Éloge de l’indignation : lettre ouverte à Abdennour Bidar

Par Kamel Meziti*

Rédigé par Kamel Meziti | Vendredi 24 Septembre 2010 à 01:24

           


Éloge de l’indignation : lettre ouverte à Abdennour Bidar
La lecture récente de votre contribution parue dans Le Monde, datée du 31 août, m’a interpellé à divers égards. Jusqu’ici, nous nous étions accoutumés à des prises de position conformes aux conceptions d’un philosophe du XXIe siècle, qui se doit de nourrir de sa réflexion les débats autour du vivre-ensemble, de la cohésion et des valeurs humanistes, ciment de notre société.

En mettant l’accent sur « la logique de violence de l’islam », vous franchissez un pas supplémentaire dans la surenchère fantasmatique qui nourrit les peurs et alimente un climat de xénophobie et d’islamophobie ambiant, à l’intérieur de l’Hexagone comme sur la scène mondiale.

Il ne s’agit pour moi de nier le droit élémentaire pour toute personne, tout intellectuel, de professer des critiques vis-à-vis des religions en général et de l’islam en particulier. Très attaché au dialogue et aux valeurs démocratiques, il ne me viendrait certainement pas à l’esprit de remettre en question une liberté d’expression chèrement acquise dans le pays des droits de l’homme. En même temps, c’est au nom du profond respect pour la dignité humaine que je souhaite aujourd’hui réagir face à une dérive périlleuse.

* **Vos consignes**: Poursuivez la lettre ouverte à Abdennour Bidar à partir de sa dernière phrase. Le matériel fourni n'est pas nécessaire.

* **Matériel recueilli**:

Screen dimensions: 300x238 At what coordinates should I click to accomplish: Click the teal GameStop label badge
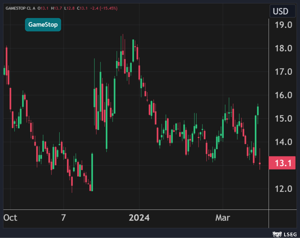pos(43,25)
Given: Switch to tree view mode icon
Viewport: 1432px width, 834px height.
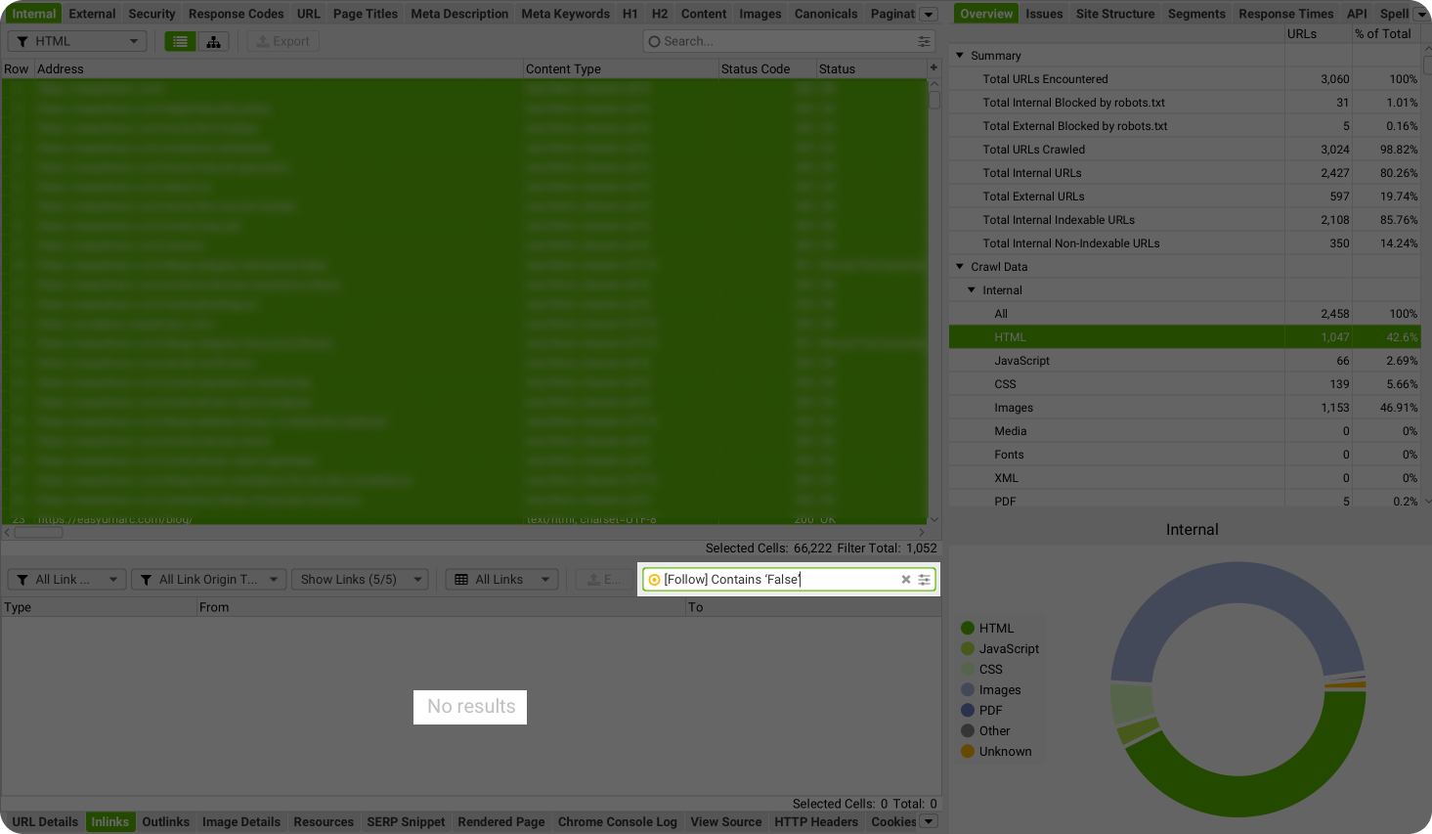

* **Résultat final**:
En tant « intellectuel musulman », vous vous érigez en procureur. Cependant, dans votre réquisitoire, vous avez pêché – fauté plus précisément – au moins sur les plans théologique et intellectuel.

Sur le plan théologique, il ne vous a pas échappé que l’islam intègre, au même titre que les autres religions, une foi, un dogme, un crédo, autant d’éléments constitutifs et incontournables pour une adhésion libre et réfléchie. Que vous exprimiez votre aversion la plus légitime vis-à-vis de la lapidation, mentionnant le cas de la condamnation monstrueuse de cette femme iranienne, cela est entendu au nom même du respect de la dignité humaine. La lapidation n’a pas de base coranique, même si elle reste cependant pratiquée dans certains pays sur la base de hadiths, dont l’authenticité pose problème à de nombreux exégètes.

Ce châtiment, inscrit dans la loi de Moïse, par conséquent écrit dans la Bible, a été abrogé par le Coran. Est-il, en outre, utile de vous préciser que la peine de substitution prévue pour l’adultère dans le Texte reste dans les faits inapplicable ; que Dieu invite le pêcheur au repentir et lui propose Son pardon dans le même verset ? Mais laissons-là ces considérations aux théologiens musulmans eux-mêmes, voire aux spécialistes de la géopolitique concernant le volet iranien plus spécifiquement.

À qui ferez-vous croire que la mise à mort injustifiée de Sakineh vous préoccupe ? Vos motivations, sous-tendues par des petits calculs personnels et quelques considérations géopolitiques, ne sont qu’un leurre, une diversion dans la plus digne logique machiavélique.
Sur le terrain intellectuel, la cohérence vous fait défaut, notamment lors de votre passage brusque du sujet grave de la lapidation à une remise en question des fondements dogmatiques de la religion islamique. Le moins que l’on puisse dire, c’est que votre démarche ne s’encombre pas de rigueur scientifique.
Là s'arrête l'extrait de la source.